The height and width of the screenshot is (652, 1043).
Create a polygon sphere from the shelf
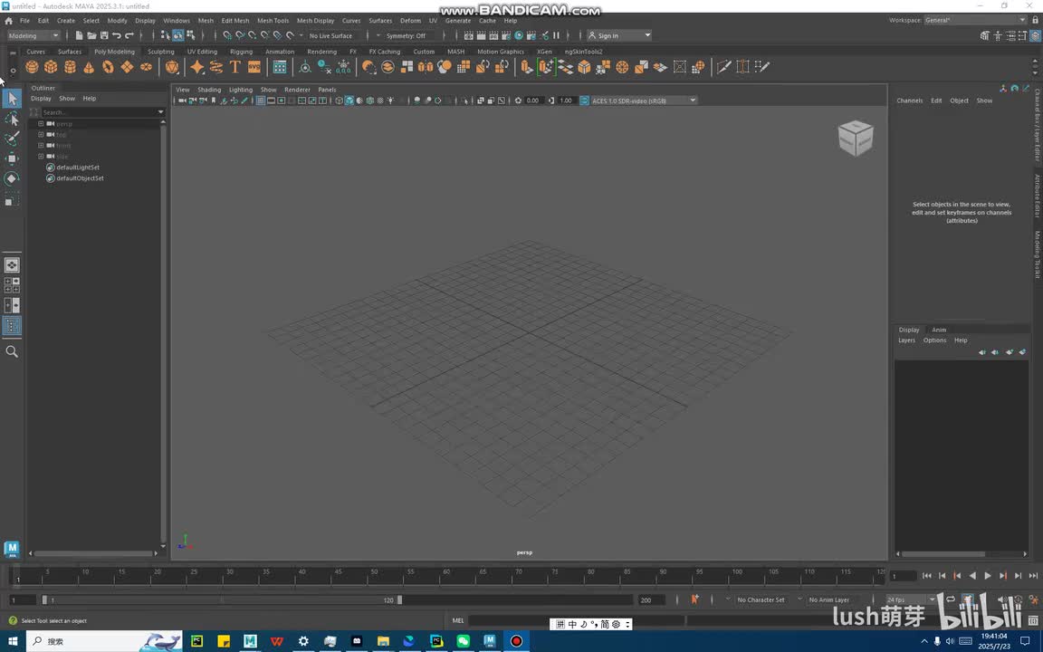(32, 67)
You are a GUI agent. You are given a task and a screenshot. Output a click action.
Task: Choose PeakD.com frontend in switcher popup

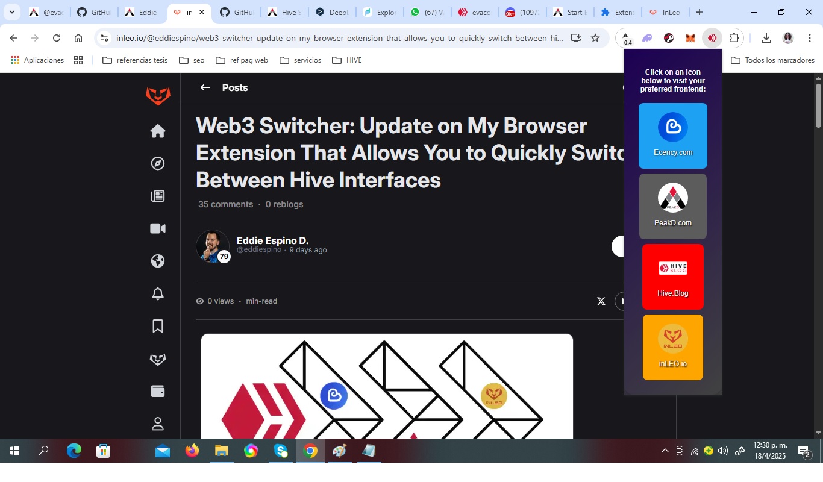(672, 206)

-- Your assignment --
The copy you write out must match the entries word for word, minus their pictures.

-- Response to the task --
The height and width of the screenshot is (652, 1043).
Create a polygon sphere from the shelf
(32, 67)
You are a GUI agent. You are given a task and a screenshot. Output a click action.
Task: Choose PeakD.com frontend in switcher popup

(672, 206)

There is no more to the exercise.